Hazaar DBI Data Synchronisation
Hazaar DBI allows developers to define static data that can be imported into a database using a power data synchronisation process.
This could be used to:
- Initialise a new created database after software installation.
- Ensure some data is maintained, such as an administration or system user account.
- Manage business operation data and workflows.
The data sync process is quite powerful and offer multiple methods of synchronising data into a database, from custom SQL queries to an advanced row differencing engine that allows
Data Sync File Format
Datasync files are text files with JSON formatted objects. The main container of a datasync file is a JSON array. This allows synchronisations to be rolled out in stages as each element in the container array is processed in order. This is especially useful in relational databases where you need to link records.

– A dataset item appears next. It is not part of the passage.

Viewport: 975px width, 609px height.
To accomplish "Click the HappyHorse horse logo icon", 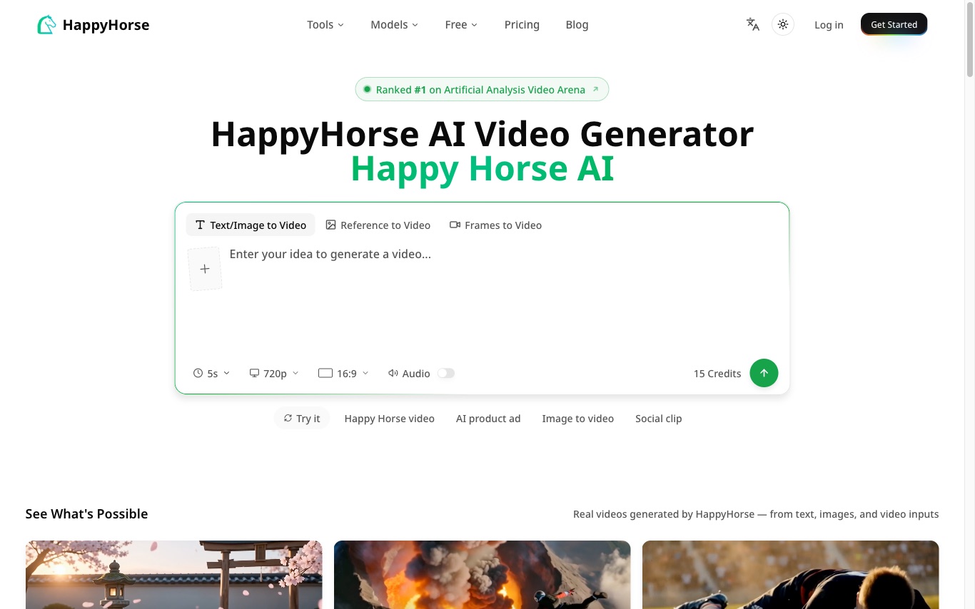I will click(46, 24).
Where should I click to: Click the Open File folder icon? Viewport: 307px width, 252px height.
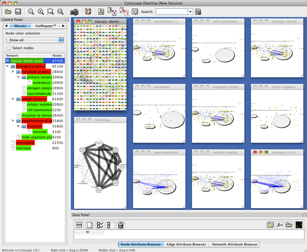(x=8, y=12)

An example layout could be:
[ //Sync Container Array
{ //Sync Stage Object
"message": "Your custom message" //Sync log message output
},
{ //Sync Stage Object
"exec": "DELETE FROM tablename" //Custom SQL execution
},
{
"vars": {
"foo": "bar" //Global variables are defined when there is no "table" property. These variables will be saved across sync stages.
}
},
{ //Sync Stage Object - Row Sync Object
"table": "{{tablename}}", //The name of the table this element will work with.
"insertonly": false, //Will only insert new records. Useful for system initialisation.
"truncate": true, //Boolean indicating that the table should be truncated and rebuilt on execution of the sync. This resets any sequences on the table.
"purge": "SQL CRITERIA", //Purges specific rows from the table before the sync. This is similar to truncate except only rows that match the SQL WHERE criteria specific will be removed and the sequences are not reset. Note: Do NOT include the WHERE, just the criteria. ie: `module = 'foobar'`.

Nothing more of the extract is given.